**Action item**
When you spot the word "Viewport" in a line of the data below, copy that line.

Saved data entries:
------------------------------------------------
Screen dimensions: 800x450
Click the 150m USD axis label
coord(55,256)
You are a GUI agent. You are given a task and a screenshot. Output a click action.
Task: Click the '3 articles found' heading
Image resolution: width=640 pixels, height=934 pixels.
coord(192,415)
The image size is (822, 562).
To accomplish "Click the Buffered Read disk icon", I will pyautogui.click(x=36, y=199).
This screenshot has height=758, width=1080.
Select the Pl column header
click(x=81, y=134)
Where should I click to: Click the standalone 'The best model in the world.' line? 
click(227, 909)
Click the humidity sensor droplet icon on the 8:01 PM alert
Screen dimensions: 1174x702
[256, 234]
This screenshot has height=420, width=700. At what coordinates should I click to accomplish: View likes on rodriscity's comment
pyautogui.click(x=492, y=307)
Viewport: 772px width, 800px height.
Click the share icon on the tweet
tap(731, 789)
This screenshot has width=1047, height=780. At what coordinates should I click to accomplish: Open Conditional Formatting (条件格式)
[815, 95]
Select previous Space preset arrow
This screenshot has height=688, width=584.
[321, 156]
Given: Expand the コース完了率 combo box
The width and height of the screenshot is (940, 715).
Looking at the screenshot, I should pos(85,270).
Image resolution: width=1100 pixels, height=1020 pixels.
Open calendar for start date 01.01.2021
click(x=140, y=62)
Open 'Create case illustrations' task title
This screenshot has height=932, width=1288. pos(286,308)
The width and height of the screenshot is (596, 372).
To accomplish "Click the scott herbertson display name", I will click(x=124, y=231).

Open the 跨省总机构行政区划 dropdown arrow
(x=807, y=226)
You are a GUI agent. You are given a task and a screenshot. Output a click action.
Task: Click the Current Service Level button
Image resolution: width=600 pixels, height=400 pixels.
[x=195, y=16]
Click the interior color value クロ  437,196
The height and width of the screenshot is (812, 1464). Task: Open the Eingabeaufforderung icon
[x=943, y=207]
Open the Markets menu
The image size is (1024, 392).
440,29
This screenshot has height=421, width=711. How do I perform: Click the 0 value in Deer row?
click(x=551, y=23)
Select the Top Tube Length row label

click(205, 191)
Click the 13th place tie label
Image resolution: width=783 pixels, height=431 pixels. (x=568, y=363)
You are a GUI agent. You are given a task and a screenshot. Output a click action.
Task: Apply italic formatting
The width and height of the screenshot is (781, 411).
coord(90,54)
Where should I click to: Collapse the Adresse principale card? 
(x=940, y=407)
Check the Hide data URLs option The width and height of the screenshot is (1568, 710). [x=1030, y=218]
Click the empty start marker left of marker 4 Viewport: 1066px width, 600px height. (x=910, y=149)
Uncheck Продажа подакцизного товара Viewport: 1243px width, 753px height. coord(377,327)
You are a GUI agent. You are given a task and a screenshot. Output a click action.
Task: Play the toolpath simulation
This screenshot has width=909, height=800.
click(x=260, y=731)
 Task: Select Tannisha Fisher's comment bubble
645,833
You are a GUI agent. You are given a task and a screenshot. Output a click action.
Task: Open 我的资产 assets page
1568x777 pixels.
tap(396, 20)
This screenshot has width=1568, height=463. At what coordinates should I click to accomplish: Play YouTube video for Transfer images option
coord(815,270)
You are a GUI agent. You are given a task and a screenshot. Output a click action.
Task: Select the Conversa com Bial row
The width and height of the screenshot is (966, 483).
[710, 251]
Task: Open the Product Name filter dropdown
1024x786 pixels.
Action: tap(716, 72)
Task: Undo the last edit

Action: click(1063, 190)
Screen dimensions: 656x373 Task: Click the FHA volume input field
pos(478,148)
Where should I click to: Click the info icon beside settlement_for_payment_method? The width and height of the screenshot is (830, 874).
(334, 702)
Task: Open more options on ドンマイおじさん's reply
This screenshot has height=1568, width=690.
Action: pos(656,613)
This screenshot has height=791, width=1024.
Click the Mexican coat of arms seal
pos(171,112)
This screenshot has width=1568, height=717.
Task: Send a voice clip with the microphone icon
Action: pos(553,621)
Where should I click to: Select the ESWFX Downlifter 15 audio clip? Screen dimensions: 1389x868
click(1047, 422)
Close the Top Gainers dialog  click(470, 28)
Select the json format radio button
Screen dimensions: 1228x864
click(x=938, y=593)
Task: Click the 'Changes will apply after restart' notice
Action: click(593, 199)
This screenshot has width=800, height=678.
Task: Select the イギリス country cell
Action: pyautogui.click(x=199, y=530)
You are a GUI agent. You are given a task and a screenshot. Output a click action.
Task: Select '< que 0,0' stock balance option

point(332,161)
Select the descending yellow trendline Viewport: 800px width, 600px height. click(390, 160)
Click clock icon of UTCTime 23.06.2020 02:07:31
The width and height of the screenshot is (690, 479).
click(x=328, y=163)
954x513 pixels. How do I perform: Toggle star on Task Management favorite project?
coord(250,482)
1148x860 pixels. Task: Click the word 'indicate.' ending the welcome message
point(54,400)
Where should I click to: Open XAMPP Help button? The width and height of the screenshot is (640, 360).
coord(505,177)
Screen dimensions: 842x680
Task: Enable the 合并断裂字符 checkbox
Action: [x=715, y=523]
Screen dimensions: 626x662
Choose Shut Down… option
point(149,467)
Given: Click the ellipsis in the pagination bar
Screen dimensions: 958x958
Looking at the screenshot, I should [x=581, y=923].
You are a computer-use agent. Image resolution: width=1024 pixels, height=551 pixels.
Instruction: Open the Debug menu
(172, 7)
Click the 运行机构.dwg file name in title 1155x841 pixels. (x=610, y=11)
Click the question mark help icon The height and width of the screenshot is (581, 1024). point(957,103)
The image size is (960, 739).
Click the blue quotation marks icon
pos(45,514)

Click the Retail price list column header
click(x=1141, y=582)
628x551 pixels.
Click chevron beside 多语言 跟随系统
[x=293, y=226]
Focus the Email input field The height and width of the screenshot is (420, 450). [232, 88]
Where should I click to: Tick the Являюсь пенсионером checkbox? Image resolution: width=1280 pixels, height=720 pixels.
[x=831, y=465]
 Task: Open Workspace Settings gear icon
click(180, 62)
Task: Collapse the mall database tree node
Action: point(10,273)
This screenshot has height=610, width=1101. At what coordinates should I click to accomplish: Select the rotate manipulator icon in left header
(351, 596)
------------------------------------------------
**Exercise response**
Viewport: 772px width, 800px height.
Click the empty start marker left of marker 4 Viewport: 1066px width, 600px height. (x=910, y=149)
Uncheck Продажа подакцизного товара Viewport: 1243px width, 753px height. coord(377,327)
Select the descending yellow trendline Viewport: 800px width, 600px height. click(390, 160)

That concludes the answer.